I bought all the Dregs output, then his Steve Morse Band, Kansas, Triumph, Living Loud, Angelfire and Flying Colors releases. I also started (and continue) to buy every guest appearance from Liza Minelli (yes, really) via Marcel Dadi through to the Merry Axemas album: the only Christmas music allowed in my house! Then come all of the ‘tribute’ albums such as Yes, Rush Stevie Ray Vaughan and Jason Becker. There are many, many more and all of them have Steve’s truly unique talent shining through regardless of genre. The only
The ultimate acquisition for me however was my Musicman Steve Morse signature guitar to sit alongside my Blackmore signature Stratocaster.
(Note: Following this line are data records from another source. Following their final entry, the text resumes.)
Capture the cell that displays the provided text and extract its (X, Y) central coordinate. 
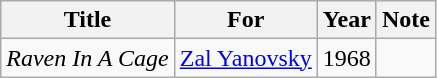
Year (346, 20)
Note (406, 20)
Title (88, 20)
1968 (346, 58)
For (246, 20)
Zal Yanovsky (246, 58)
Raven In A Cage (88, 58)
Extract the (x, y) coordinate from the center of the cell holding the provided text.  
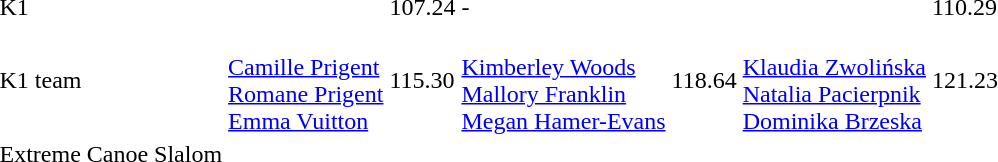
118.64 (704, 80)
Klaudia ZwolińskaNatalia PacierpnikDominika Brzeska (834, 80)
Camille PrigentRomane PrigentEmma Vuitton (306, 80)
115.30 (422, 80)
Kimberley WoodsMallory FranklinMegan Hamer-Evans (564, 80)
From the cell containing the given text, extract its center point as (x, y) coordinate. 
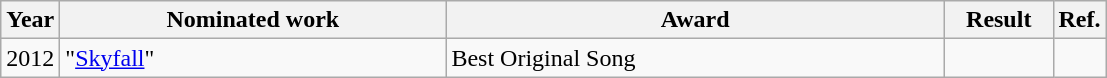
"Skyfall" (253, 58)
Best Original Song (696, 58)
2012 (30, 58)
Nominated work (253, 20)
Year (30, 20)
Award (696, 20)
Ref. (1080, 20)
Result (998, 20)
Locate the cell with the specified text and output its (x, y) center coordinate. 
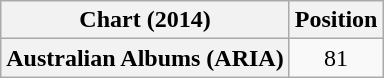
Chart (2014) (145, 20)
Australian Albums (ARIA) (145, 58)
Position (336, 20)
81 (336, 58)
Capture the cell that displays the provided text and extract its [X, Y] central coordinate. 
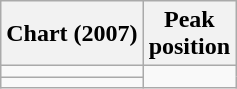
Peak position [189, 34]
Chart (2007) [72, 34]
Pinpoint the cell where the given text exists, returning its (X, Y) midpoint coordinate. 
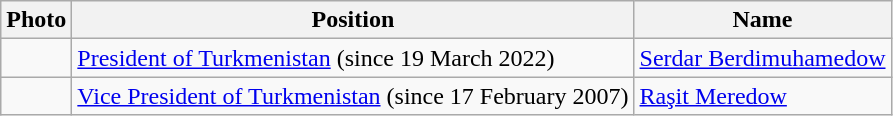
Name (762, 20)
Serdar Berdimuhamedow (762, 58)
President of Turkmenistan (since 19 March 2022) (353, 58)
Position (353, 20)
Vice President of Turkmenistan (since 17 February 2007) (353, 96)
Raşit Meredow (762, 96)
Photo (36, 20)
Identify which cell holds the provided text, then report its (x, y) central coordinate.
Steve developed this new guitar with Ernie Ball to replace his “Frankentele.” Like his compositions, the guitar is elegant, has a superb tone and can, via a bewildering range of pick-up settings, sound like any genre you want it too. The downside? Despite buying one of his guitar tutorials, I am still crap! (the original signature model is no longer available but the less complicated (my words) Y2K signatures are.)
Making recommendations is immensely difficult as there so many…take a look at the list on Wiki to see the mammoth task I set myself! Here are a few suggestions should you wish to add some of the Morse legacy to your collection:
A bit of a cop-out, but any Dixie Dregs, Dregs or Steve Morse Band – my all time favourite being Stressfest.
Steve is a genius on acoustic too and, with the voice of an angel courtesy of Sarah Spencer, Angelfire is a very un-rock masterpiece.
Proggy rock with Kansas on Power or the first Flying Colors release.
Ozzy covers and new songs with Jimmy Barnes on vocals as Lee Kerslake and Bob Daisley make a valid and (later) justified point brilliantly.
A countrified and bewildering range of instrumentals from little known French-Tunisian guitarist and recluse, Marcel Dadi and a host of guests, is a must have even if it’s a double CD for the track Fingers Crossing, although it is all a blast. (Marcel sadly died on the TWA flight that exploded off the coast of Long Island.)
An appearance on a Purple tribute band’s first original release: tHis is the tHing #1 by Purpendicular!
A heartwarming guitar fest by many famous players as well as Steve on the Warmth in the Wilderness tribute to Jason Becker.
Guest spots for supreme interpretations of other composers on tributes to Rush, the Beatles, Zeppelin and Jeff Beck to name just a few.
Solo releases Major Impacts 1 and 2 are pure and inherent genius as he writes new instrumentals in the style of others: Derailleur Gears and Truth Ola for example show his vast knowledge of music as he interprets the styles of Cream and Jeff Beck.
So, instead of being saddened by his departure, look at it as an opportunity (unless you’re as daft as me and have all of these albums) to seek out this huge body of work and celebrate Steve’s time, not just in Deep Purple, but in all of the rewarding projects he has written and/or contributed to. Plus, with an efficient studio in his home, maybe we can look forward to more output from a true gentleman and a true professor of guitar excellence.